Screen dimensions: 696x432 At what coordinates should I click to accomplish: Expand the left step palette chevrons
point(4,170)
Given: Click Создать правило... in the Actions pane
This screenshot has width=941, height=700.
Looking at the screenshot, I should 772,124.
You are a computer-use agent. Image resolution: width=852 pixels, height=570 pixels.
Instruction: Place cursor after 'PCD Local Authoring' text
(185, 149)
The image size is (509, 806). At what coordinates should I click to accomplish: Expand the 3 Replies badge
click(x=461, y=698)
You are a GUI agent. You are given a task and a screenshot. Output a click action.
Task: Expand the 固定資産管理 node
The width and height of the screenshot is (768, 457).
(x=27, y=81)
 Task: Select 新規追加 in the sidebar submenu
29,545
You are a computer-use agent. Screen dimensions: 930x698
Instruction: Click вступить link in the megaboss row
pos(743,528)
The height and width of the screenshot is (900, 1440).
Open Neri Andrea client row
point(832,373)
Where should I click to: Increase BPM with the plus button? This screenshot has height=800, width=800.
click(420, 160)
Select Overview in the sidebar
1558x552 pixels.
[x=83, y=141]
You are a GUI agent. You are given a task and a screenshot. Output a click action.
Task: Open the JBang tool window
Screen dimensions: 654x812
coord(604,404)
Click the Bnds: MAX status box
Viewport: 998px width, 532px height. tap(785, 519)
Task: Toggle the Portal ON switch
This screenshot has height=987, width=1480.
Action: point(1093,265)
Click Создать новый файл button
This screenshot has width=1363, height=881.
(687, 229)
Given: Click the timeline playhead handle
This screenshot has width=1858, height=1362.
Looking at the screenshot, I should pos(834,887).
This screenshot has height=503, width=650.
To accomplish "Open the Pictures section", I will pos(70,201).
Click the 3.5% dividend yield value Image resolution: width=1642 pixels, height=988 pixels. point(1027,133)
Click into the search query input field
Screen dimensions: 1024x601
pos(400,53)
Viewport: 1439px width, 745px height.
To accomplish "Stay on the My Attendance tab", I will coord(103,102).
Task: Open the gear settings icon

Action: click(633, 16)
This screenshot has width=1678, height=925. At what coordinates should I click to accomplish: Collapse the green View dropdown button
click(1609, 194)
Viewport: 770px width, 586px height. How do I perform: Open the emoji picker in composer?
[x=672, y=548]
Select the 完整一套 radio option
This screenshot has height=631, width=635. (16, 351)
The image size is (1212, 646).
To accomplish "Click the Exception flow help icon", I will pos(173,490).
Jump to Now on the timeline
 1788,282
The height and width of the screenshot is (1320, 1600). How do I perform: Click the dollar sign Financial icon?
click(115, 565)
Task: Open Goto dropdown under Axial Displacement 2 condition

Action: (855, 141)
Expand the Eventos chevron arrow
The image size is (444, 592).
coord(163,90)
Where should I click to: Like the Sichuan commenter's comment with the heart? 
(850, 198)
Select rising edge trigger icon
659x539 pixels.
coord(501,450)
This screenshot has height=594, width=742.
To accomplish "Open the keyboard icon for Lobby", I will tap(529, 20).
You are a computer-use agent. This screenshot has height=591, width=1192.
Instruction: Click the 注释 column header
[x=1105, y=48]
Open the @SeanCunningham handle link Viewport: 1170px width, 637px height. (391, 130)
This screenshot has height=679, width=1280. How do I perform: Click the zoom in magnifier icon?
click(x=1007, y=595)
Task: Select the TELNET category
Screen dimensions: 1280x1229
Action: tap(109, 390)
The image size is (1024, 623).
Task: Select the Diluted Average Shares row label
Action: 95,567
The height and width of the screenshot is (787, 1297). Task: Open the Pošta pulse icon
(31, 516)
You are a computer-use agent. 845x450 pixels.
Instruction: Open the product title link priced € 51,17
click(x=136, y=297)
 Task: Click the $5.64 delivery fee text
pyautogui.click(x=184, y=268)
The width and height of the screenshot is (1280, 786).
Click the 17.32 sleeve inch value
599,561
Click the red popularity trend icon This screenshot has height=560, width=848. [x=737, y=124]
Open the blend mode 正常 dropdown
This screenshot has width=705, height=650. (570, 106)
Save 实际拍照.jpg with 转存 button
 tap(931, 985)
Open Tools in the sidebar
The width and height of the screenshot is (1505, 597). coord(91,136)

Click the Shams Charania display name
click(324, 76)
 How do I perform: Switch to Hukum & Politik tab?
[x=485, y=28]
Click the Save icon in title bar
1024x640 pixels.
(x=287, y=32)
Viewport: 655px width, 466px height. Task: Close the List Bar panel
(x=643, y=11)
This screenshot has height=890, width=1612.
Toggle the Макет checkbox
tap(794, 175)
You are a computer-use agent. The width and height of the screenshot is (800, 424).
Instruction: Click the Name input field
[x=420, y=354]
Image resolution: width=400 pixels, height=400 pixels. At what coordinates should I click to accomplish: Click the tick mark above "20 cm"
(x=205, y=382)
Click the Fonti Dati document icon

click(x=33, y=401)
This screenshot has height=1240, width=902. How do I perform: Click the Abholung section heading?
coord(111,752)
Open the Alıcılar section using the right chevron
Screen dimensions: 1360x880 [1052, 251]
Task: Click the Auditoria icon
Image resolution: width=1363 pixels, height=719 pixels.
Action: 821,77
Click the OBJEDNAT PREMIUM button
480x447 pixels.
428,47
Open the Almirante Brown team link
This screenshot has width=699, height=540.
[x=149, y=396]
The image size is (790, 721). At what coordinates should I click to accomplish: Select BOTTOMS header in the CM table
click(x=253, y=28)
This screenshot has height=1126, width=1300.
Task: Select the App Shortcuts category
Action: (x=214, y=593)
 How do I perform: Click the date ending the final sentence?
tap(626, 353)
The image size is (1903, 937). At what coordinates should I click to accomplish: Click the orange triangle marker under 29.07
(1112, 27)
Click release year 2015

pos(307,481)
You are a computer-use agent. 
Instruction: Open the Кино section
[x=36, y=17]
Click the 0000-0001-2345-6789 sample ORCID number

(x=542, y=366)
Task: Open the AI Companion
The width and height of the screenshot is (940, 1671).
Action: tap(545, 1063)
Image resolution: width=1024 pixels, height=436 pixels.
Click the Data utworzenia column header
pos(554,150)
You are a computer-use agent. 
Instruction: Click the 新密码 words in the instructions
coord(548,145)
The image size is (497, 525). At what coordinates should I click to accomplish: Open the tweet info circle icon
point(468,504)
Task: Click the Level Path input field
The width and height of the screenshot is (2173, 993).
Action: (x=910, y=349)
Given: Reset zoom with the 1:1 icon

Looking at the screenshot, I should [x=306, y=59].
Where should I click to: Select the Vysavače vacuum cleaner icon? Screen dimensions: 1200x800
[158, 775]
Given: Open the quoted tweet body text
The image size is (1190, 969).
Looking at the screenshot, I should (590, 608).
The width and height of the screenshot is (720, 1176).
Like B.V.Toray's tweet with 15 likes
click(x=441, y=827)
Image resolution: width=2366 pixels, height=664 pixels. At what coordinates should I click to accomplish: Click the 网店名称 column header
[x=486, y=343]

------------------------------

The line containing "The image size is (497, 525)." and all lines after it, through the end of the entries above, are to be returned exactly and alone.

The image size is (497, 525). At what coordinates should I click to accomplish: Open the tweet info circle icon
point(468,504)
Task: Click the Level Path input field
The width and height of the screenshot is (2173, 993).
Action: (x=910, y=349)
Given: Reset zoom with the 1:1 icon

Looking at the screenshot, I should [x=306, y=59].
Where should I click to: Select the Vysavače vacuum cleaner icon? Screen dimensions: 1200x800
[158, 775]
Given: Open the quoted tweet body text
The image size is (1190, 969).
Looking at the screenshot, I should (590, 608).
The width and height of the screenshot is (720, 1176).
Like B.V.Toray's tweet with 15 likes
click(x=441, y=827)
Image resolution: width=2366 pixels, height=664 pixels. At what coordinates should I click to accomplish: Click the 网店名称 column header
[x=486, y=343]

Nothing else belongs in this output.